◆ REQUIRED TASK
Turn every line of the listing below into a numbered list, omitting the blank lines.

(Element and text location data)
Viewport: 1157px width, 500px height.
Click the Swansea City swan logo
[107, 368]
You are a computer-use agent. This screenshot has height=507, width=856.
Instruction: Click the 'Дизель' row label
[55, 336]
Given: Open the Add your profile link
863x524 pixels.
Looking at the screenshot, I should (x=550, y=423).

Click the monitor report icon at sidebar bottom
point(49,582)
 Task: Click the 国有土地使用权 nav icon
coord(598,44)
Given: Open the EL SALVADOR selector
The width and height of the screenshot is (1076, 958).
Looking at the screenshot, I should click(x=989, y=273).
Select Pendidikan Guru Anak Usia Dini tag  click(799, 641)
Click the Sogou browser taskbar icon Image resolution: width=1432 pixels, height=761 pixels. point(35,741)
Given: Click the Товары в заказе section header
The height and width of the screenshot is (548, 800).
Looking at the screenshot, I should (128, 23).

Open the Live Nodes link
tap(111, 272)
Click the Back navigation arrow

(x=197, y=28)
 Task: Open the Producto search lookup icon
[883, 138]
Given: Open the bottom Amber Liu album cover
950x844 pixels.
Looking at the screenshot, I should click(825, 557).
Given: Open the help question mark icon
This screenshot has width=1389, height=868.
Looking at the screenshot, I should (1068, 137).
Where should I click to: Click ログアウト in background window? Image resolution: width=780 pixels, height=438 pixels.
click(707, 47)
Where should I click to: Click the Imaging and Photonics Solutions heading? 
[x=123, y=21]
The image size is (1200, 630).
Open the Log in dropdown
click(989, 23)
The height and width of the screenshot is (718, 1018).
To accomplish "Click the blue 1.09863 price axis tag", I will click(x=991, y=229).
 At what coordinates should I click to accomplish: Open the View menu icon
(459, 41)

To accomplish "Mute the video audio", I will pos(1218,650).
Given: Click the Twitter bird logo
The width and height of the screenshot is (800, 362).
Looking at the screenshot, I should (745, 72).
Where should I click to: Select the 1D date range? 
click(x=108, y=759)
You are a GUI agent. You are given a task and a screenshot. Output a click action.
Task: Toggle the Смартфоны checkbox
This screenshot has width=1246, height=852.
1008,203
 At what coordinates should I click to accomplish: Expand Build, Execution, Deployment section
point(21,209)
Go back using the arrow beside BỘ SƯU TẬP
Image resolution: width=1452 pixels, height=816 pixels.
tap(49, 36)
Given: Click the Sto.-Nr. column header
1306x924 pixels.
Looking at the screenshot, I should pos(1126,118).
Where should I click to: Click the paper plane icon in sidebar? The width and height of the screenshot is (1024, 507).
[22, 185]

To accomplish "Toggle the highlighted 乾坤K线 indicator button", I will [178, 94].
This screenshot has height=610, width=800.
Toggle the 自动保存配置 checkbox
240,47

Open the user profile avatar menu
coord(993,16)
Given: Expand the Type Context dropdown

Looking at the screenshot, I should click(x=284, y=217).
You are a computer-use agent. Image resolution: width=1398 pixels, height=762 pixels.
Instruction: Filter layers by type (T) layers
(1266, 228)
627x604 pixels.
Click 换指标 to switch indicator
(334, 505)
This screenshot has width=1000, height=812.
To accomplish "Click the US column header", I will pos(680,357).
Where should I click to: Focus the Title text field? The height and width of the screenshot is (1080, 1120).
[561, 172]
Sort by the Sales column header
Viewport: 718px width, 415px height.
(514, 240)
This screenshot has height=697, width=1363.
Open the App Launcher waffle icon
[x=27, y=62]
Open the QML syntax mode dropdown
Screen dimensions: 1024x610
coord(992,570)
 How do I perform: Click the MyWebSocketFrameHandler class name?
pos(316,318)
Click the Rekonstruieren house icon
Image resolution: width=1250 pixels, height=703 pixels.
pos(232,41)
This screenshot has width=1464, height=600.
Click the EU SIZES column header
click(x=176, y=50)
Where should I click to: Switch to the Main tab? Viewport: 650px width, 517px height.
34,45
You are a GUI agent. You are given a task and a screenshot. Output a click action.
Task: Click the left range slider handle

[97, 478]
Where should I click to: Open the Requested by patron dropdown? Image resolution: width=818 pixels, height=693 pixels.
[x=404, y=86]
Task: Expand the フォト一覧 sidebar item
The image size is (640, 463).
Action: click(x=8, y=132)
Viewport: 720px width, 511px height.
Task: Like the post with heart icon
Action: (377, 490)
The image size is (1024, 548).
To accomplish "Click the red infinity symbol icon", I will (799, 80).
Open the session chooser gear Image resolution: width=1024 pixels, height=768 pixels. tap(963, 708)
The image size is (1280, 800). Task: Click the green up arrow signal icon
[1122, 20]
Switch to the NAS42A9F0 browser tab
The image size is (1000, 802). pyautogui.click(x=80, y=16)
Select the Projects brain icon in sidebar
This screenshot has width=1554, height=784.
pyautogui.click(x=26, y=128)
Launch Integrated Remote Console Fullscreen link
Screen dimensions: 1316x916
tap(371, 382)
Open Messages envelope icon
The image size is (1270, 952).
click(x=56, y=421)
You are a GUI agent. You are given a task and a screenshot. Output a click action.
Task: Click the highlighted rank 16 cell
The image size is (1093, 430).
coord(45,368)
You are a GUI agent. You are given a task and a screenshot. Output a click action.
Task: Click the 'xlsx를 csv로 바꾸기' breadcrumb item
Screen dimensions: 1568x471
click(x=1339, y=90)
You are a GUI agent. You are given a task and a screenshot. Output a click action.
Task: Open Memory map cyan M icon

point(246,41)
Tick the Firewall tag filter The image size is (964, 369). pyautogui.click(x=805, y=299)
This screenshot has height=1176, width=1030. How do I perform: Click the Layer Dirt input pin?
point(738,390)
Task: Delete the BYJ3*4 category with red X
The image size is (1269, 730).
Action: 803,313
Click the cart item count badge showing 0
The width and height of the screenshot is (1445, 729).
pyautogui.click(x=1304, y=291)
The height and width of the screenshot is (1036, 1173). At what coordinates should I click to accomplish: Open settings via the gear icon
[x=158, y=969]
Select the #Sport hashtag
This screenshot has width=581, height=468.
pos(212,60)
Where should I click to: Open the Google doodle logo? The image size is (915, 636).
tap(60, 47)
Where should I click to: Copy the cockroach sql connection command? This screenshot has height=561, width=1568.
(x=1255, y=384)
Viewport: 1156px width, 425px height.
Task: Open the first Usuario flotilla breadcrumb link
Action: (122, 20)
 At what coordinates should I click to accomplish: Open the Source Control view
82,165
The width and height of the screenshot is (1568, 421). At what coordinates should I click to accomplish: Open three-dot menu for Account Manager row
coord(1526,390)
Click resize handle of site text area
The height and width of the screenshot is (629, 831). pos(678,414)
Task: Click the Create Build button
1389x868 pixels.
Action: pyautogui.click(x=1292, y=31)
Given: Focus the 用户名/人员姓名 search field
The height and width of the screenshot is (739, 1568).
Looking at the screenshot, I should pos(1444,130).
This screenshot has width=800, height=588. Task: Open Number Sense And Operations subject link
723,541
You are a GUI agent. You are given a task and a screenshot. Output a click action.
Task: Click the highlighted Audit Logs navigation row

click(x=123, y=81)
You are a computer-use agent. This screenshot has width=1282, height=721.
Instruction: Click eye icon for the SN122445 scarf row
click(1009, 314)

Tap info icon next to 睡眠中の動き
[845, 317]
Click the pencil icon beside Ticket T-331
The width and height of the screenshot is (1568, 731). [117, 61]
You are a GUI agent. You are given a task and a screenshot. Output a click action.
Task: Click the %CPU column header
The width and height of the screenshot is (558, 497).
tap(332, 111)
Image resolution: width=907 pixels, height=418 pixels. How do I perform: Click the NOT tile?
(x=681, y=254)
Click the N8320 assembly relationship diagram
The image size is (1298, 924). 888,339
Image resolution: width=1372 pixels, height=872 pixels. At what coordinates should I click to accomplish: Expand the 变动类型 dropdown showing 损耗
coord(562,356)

◆ ANSWER TO THE PROBLEM
1. Viewport: 1157px width, 500px height.
2. Click the Swansea City swan logo
3. [107, 368]
4. You are a computer-use agent. This screenshot has height=507, width=856.
5. Instruction: Click the 'Дизель' row label
6. [55, 336]
7. Given: Open the Add your profile link
8. 863x524 pixels.
9. Looking at the screenshot, I should (x=550, y=423).
10. Click the monitor report icon at sidebar bottom
11. point(49,582)
12.  Task: Click the 国有土地使用权 nav icon
13. coord(598,44)
14. Given: Open the EL SALVADOR selector
15. The width and height of the screenshot is (1076, 958).
16. Looking at the screenshot, I should click(x=989, y=273).
17. Select Pendidikan Guru Anak Usia Dini tag  click(799, 641)
18. Click the Sogou browser taskbar icon Image resolution: width=1432 pixels, height=761 pixels. point(35,741)
19. Given: Click the Товары в заказе section header
20. The height and width of the screenshot is (548, 800).
21. Looking at the screenshot, I should (128, 23).
22. Open the Live Nodes link
23. tap(111, 272)
24. Click the Back navigation arrow
25. (x=197, y=28)
26.  Task: Open the Producto search lookup icon
27. [883, 138]
28. Given: Open the bottom Amber Liu album cover
29. 950x844 pixels.
30. Looking at the screenshot, I should click(825, 557).
31. Given: Open the help question mark icon
32. This screenshot has width=1389, height=868.
33. Looking at the screenshot, I should (1068, 137).
34. Where should I click to: Click ログアウト in background window? Image resolution: width=780 pixels, height=438 pixels.
35. click(707, 47)
36. Where should I click to: Click the Imaging and Photonics Solutions heading? 
37. [x=123, y=21]
38. The image size is (1200, 630).
39. Open the Log in dropdown
40. click(989, 23)
41. The height and width of the screenshot is (718, 1018).
42. To accomplish "Click the blue 1.09863 price axis tag", I will click(x=991, y=229).
43.  At what coordinates should I click to accomplish: Open the View menu icon
44. (459, 41)
45. To accomplish "Mute the video audio", I will pos(1218,650).
46. Given: Click the Twitter bird logo
47. The width and height of the screenshot is (800, 362).
48. Looking at the screenshot, I should (745, 72).
49. Where should I click to: Select the 1D date range? 
50. click(x=108, y=759)
51. You are a GUI agent. You are given a task and a screenshot. Output a click action.
52. Task: Toggle the Смартфоны checkbox
53. This screenshot has width=1246, height=852.
54. 1008,203
55.  At what coordinates should I click to accomplish: Expand Build, Execution, Deployment section
56. point(21,209)
57. Go back using the arrow beside BỘ SƯU TẬP
58. Image resolution: width=1452 pixels, height=816 pixels.
59. tap(49, 36)
60. Given: Click the Sto.-Nr. column header
61. 1306x924 pixels.
62. Looking at the screenshot, I should pos(1126,118).
63. Where should I click to: Click the paper plane icon in sidebar? The width and height of the screenshot is (1024, 507).
64. [22, 185]
65. To accomplish "Toggle the highlighted 乾坤K线 indicator button", I will [178, 94].
66. This screenshot has height=610, width=800.
67. Toggle the 自动保存配置 checkbox
68. 240,47
69. Open the user profile avatar menu
70. coord(993,16)
71. Given: Expand the Type Context dropdown
72. Looking at the screenshot, I should click(x=284, y=217).
73. You are a computer-use agent. Image resolution: width=1398 pixels, height=762 pixels.
74. Instruction: Filter layers by type (T) layers
75. (1266, 228)
76. 627x604 pixels.
77. Click 换指标 to switch indicator
78. (334, 505)
79. This screenshot has width=1000, height=812.
80. To accomplish "Click the US column header", I will pos(680,357).
81. Where should I click to: Focus the Title text field? The height and width of the screenshot is (1080, 1120).
82. [561, 172]
83. Sort by the Sales column header
84. Viewport: 718px width, 415px height.
85. (514, 240)
86. This screenshot has height=697, width=1363.
87. Open the App Launcher waffle icon
88. [x=27, y=62]
89. Open the QML syntax mode dropdown
90. Screen dimensions: 1024x610
91. coord(992,570)
92.  How do I perform: Click the MyWebSocketFrameHandler class name?
93. pos(316,318)
94. Click the Rekonstruieren house icon
95. Image resolution: width=1250 pixels, height=703 pixels.
96. pos(232,41)
97. This screenshot has width=1464, height=600.
98. Click the EU SIZES column header
99. click(x=176, y=50)
100. Where should I click to: Switch to the Main tab? Viewport: 650px width, 517px height.
101. 34,45
102. You are a GUI agent. You are given a task and a screenshot. Output a click action.
103. Task: Click the left range slider handle
104. [97, 478]
105. Where should I click to: Open the Requested by patron dropdown? Image resolution: width=818 pixels, height=693 pixels.
106. [x=404, y=86]
107. Task: Expand the フォト一覧 sidebar item
108. The image size is (640, 463).
109. Action: click(x=8, y=132)
110. Viewport: 720px width, 511px height.
111. Task: Like the post with heart icon
112. Action: (377, 490)
113. The image size is (1024, 548).
114. To accomplish "Click the red infinity symbol icon", I will (799, 80).
115. Open the session chooser gear Image resolution: width=1024 pixels, height=768 pixels. tap(963, 708)
116. The image size is (1280, 800). Task: Click the green up arrow signal icon
117. [1122, 20]
118. Switch to the NAS42A9F0 browser tab
119. The image size is (1000, 802). pyautogui.click(x=80, y=16)
120. Select the Projects brain icon in sidebar
121. This screenshot has width=1554, height=784.
122. pyautogui.click(x=26, y=128)
123. Launch Integrated Remote Console Fullscreen link
124. Screen dimensions: 1316x916
125. tap(371, 382)
126. Open Messages envelope icon
127. The image size is (1270, 952).
128. click(x=56, y=421)
129. You are a GUI agent. You are given a task and a screenshot. Output a click action.
130. Task: Click the highlighted rank 16 cell
131. The image size is (1093, 430).
132. coord(45,368)
133. You are a GUI agent. You are given a task and a screenshot. Output a click action.
134. Task: Click the 'xlsx를 csv로 바꾸기' breadcrumb item
135. Screen dimensions: 1568x471
136. click(x=1339, y=90)
137. You are a GUI agent. You are given a task and a screenshot. Output a click action.
138. Task: Open Memory map cyan M icon
139. point(246,41)
140. Tick the Firewall tag filter The image size is (964, 369). pyautogui.click(x=805, y=299)
141. This screenshot has height=1176, width=1030. How do I perform: Click the Layer Dirt input pin?
142. point(738,390)
143. Task: Delete the BYJ3*4 category with red X
144. The image size is (1269, 730).
145. Action: 803,313
146. Click the cart item count badge showing 0
147. The width and height of the screenshot is (1445, 729).
148. pyautogui.click(x=1304, y=291)
149. The height and width of the screenshot is (1036, 1173). At what coordinates should I click to accomplish: Open settings via the gear icon
150. [x=158, y=969]
151. Select the #Sport hashtag
152. This screenshot has width=581, height=468.
153. pos(212,60)
154. Where should I click to: Open the Google doodle logo? The image size is (915, 636).
155. tap(60, 47)
156. Where should I click to: Copy the cockroach sql connection command? This screenshot has height=561, width=1568.
157. (x=1255, y=384)
158. Viewport: 1156px width, 425px height.
159. Task: Open the first Usuario flotilla breadcrumb link
160. Action: (122, 20)
161.  At what coordinates should I click to accomplish: Open the Source Control view
162. 82,165
163. The width and height of the screenshot is (1568, 421). At what coordinates should I click to accomplish: Open three-dot menu for Account Manager row
164. coord(1526,390)
165. Click resize handle of site text area
166. The height and width of the screenshot is (629, 831). pos(678,414)
167. Task: Click the Create Build button
168. 1389x868 pixels.
169. Action: pyautogui.click(x=1292, y=31)
170. Given: Focus the 用户名/人员姓名 search field
171. The height and width of the screenshot is (739, 1568).
172. Looking at the screenshot, I should pos(1444,130).
173. This screenshot has width=800, height=588. Task: Open Number Sense And Operations subject link
174. 723,541
175. You are a GUI agent. You are given a task and a screenshot. Output a click action.
176. Task: Click the highlighted Audit Logs navigation row
177. click(x=123, y=81)
178. You are a computer-use agent. This screenshot has width=1282, height=721.
179. Instruction: Click eye icon for the SN122445 scarf row
180. click(1009, 314)
181. Tap info icon next to 睡眠中の動き
182. [845, 317]
183. Click the pencil icon beside Ticket T-331
184. The width and height of the screenshot is (1568, 731). [117, 61]
185. You are a GUI agent. You are given a task and a screenshot. Output a click action.
186. Task: Click the %CPU column header
187. The width and height of the screenshot is (558, 497).
188. tap(332, 111)
189. Image resolution: width=907 pixels, height=418 pixels. How do I perform: Click the NOT tile?
190. (x=681, y=254)
191. Click the N8320 assembly relationship diagram
192. The image size is (1298, 924). 888,339
193. Image resolution: width=1372 pixels, height=872 pixels. At what coordinates should I click to accomplish: Expand the 变动类型 dropdown showing 损耗
194. coord(562,356)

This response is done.